ELENCO DEGLI ESERCIZI.
1. Nell'articolo sui media italiani, riduci a un elenco puntato il paragrafo che inizia con «Giornalista, imprenditore del web», conservandone i fatti principali.
2. Prosegui l'articolo sulle trasformazioni dei media italiani partendo dalla sua ultima frase.

Come cambiano i media italiani secondo un guru americano

Viste dall’altra parte dell’Atlantico, le trasformazioni nel mondo italiano dei media – dalla fusione Espresso-La Stampa, all’accordo Mediaset-Vivendi, all’Ops di Urbano Cairo su Rcs – appaiono come «mosse difensive» rispetto alla crisi globale del settore. Ma, avverte Michael Wolff, sono anche una risposta ad alcune «specificità». «Il mercato italiano dei media era sempre stato anomalo rispetto agli altri – spiega Wolff – perché prevalevano ragioni di potere, di status e di prestigio con le loro valenze extra-economiche. L’uscita dal settore di Fiat-Chrysler rappresenta dunque una svolta e una normalizzazione: alle prese con una base azionaria più internazionale e una concorrenza sempre più difficile nell’auto, la società torinese ha deciso di concentrarsi sul “core business” rinunciando a una attività editoriale per la quale non vedeva sbocchi positivi».
Giornalista, imprenditore del web, autore di saggi, tra cui una celebre biografia di Rupert Murdoch e un libro più recente sul “trionfo” della vecchia televisione nel nuovo mondo dei media, Wolff, 62 anni, è considerato tra i tre o quattro maggiori esperti americani del ramo. Conosce bene anche le problematiche (e le bellezze) dell’Italia, dove viene spesso per motivi professionali e personali.
Wolff, se è d’accordo, cominciamo con delineare i trend globali nel campo dei media, in modo da capire meglio come si inseriscono i movimenti in Italia.

DATI FORNITI.
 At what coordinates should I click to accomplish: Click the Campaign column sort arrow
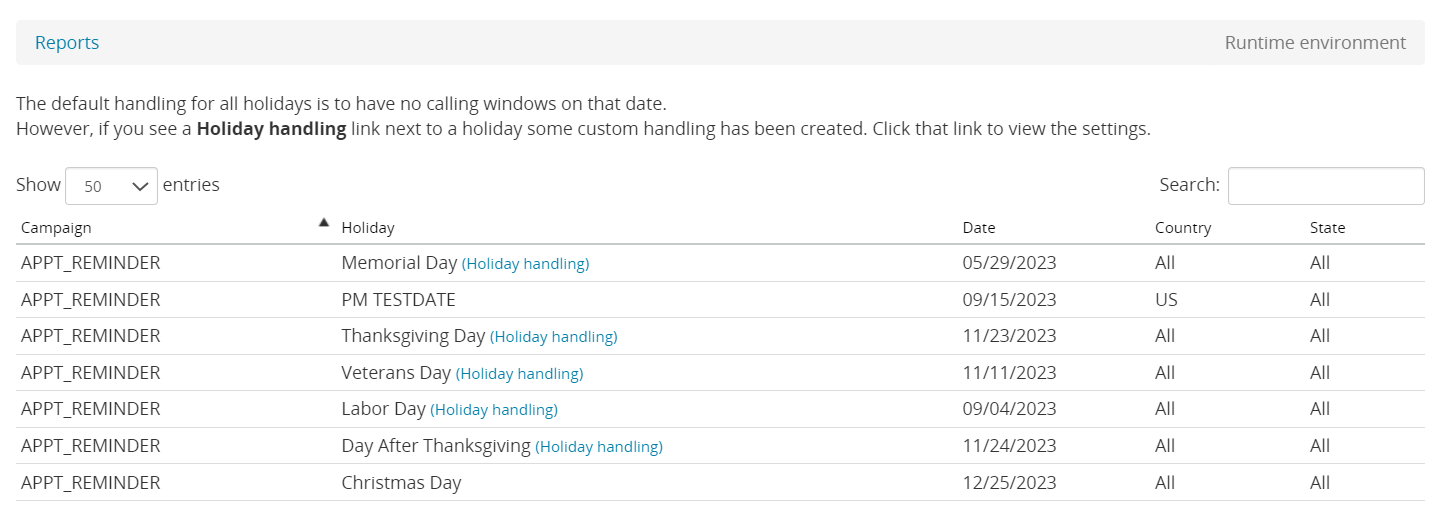[323, 223]
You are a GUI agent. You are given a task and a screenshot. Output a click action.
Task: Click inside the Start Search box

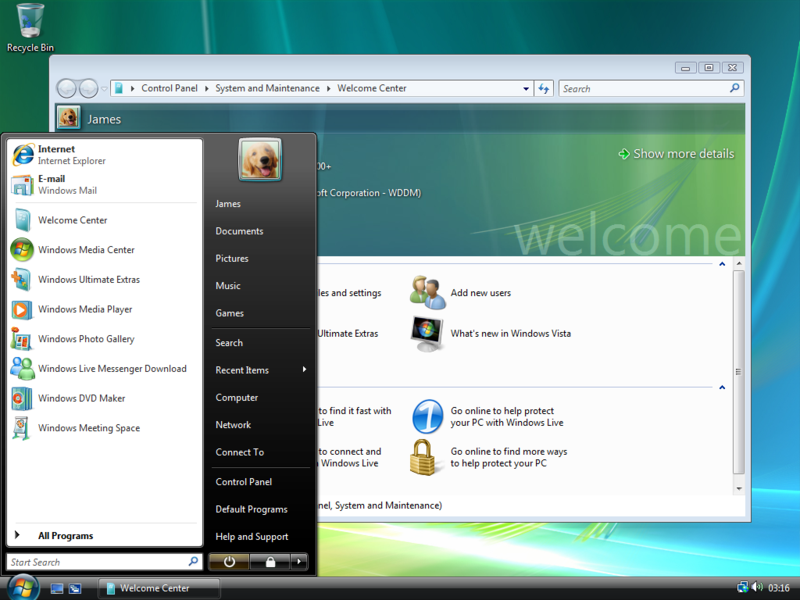100,561
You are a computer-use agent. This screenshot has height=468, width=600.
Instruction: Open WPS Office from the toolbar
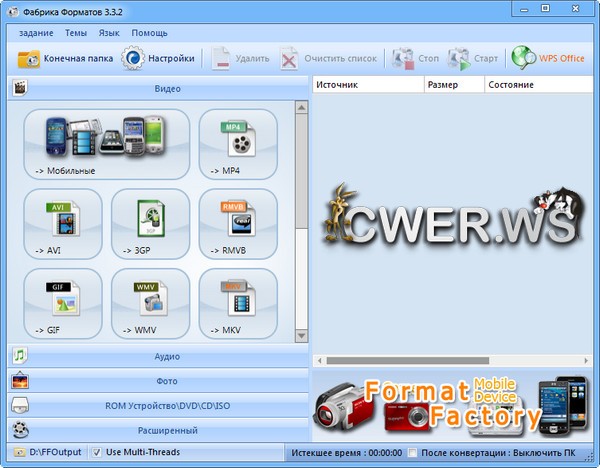(x=549, y=58)
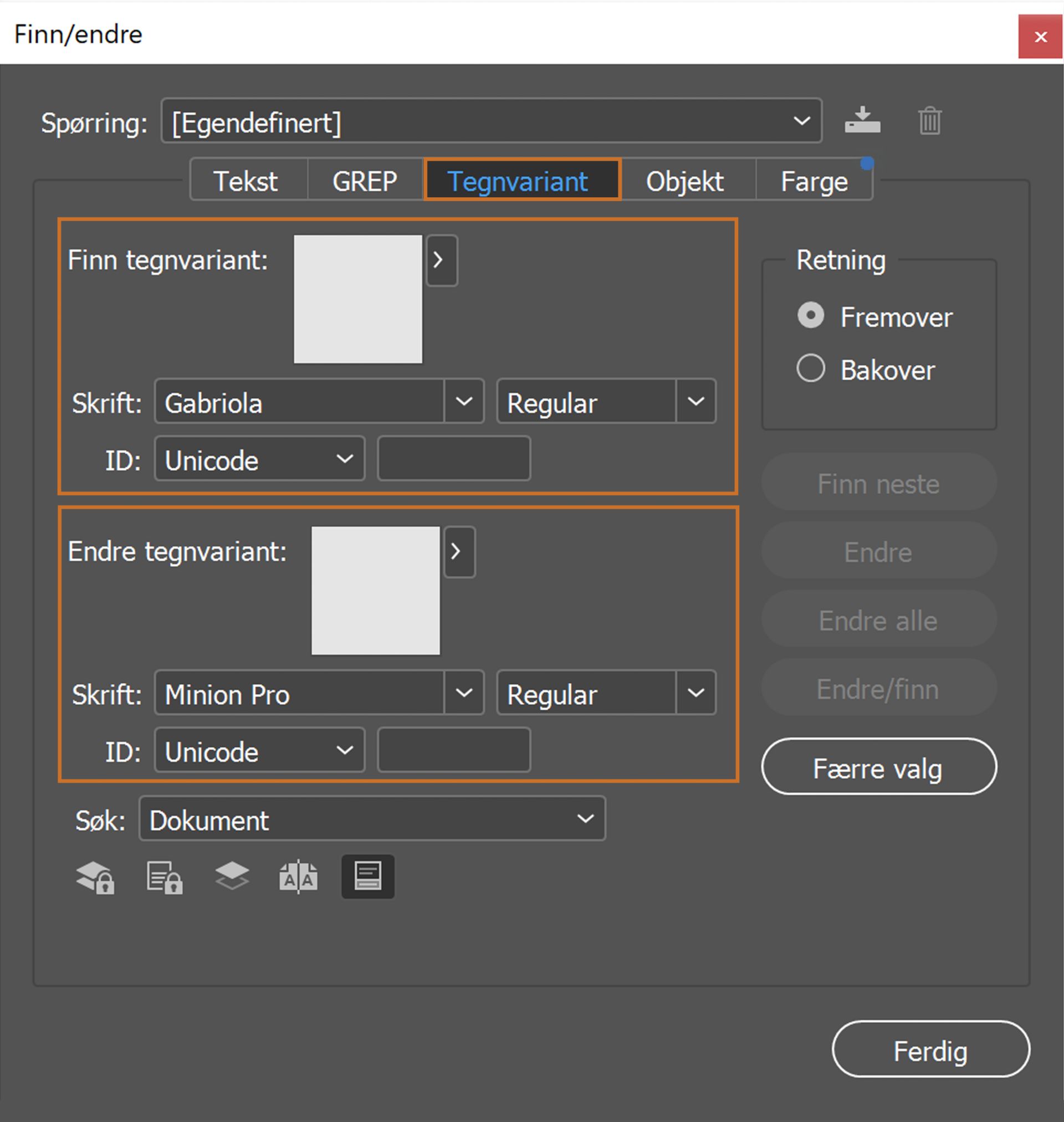Open Finn tegnvariant glyph picker arrow
The width and height of the screenshot is (1064, 1122).
click(441, 260)
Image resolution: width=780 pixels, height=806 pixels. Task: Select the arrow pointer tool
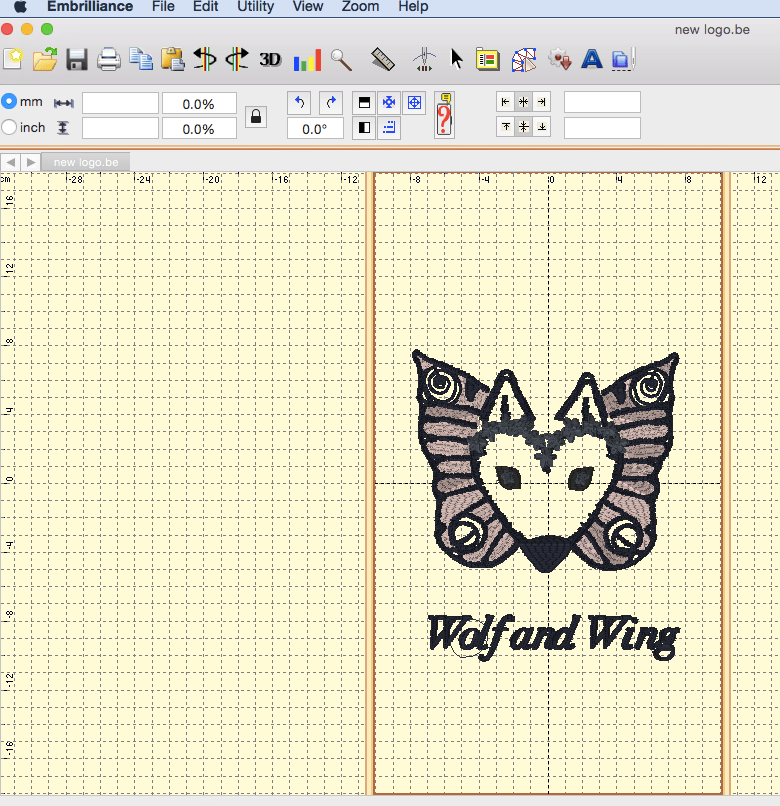[x=457, y=60]
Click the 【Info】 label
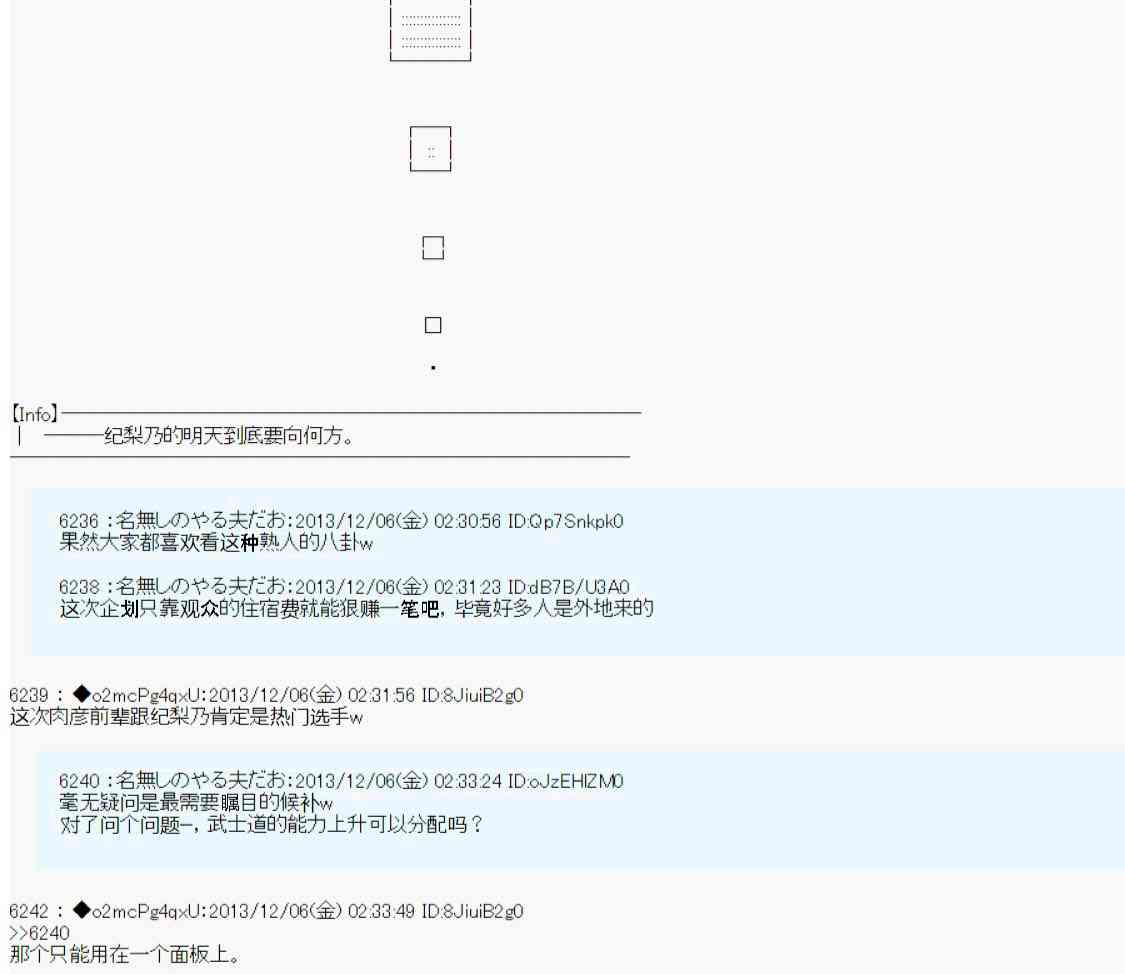The image size is (1125, 974). tap(35, 413)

SOLUZIONI DEGLI ESERCIZI.
1.
- Wolff è giornalista, imprenditore del web e saggista.
- Ha scritto una celebre biografia di Rupert Murdoch e un libro più recente sul "trionfo" della vecchia televisione nel nuovo mondo dei media.
- Ha 62 anni ed è considerato tra i tre o quattro maggiori esperti americani del settore.
- Conosce bene le problematiche e le bellezze dell'Italia, dove viene spesso per motivi professionali e personali.

2.
«Dobbiamo innanzitutto distinguere tra i vari media: mentre la tv va alla grande, le prospettive per la carta stampata sembrano sempre più buie, fosche, almeno negli Stati Uniti.
Crollano le tirature e i redditi pubblicitari, mentre gli under 40 hanno perso l’abitudine di leggere o comprare un giornale. Si pensava che la salvezza sarebbe stata il passaggio dalla carta al web, ma i nuovi proventi del business digitale si rivelano ben lontani dalle aspettative dei quotidiani, e non sostituiscono certo quelli si vanno perdendo».
Perché un andamento così deludente del digitale?
«La micro-generazione di contenuti a basso costo ha portato a una esplosione dell’offerta di informazione digitale, dal web ai social media, e quindi a una concorrenza che danneggia i grandi organi di stampa. Gli inserzionisti hanno poi scoperto che per raggiungere la loro “audience” possono fare anche a meno del sito del New York Times, servendosi invece, e a minor costo, di aziende specializzate in big data. Risultato: i quotidiani storici diventano sempre più piccoli e molti – come è già successo al Washington Post con Jeff Bezos (fondatore di Amazon, ndr), ma potrebbe accadere presto anche con il New York Times – rischiano di finire nelle mani di proprietari ricchi, disposti a perdere soldi pur di scoprire la ricetta per i media del futuro».
Ma se quel futuro sarà così tenebroso, a cosa potranno servire operazioni come quelle in corso in Italia?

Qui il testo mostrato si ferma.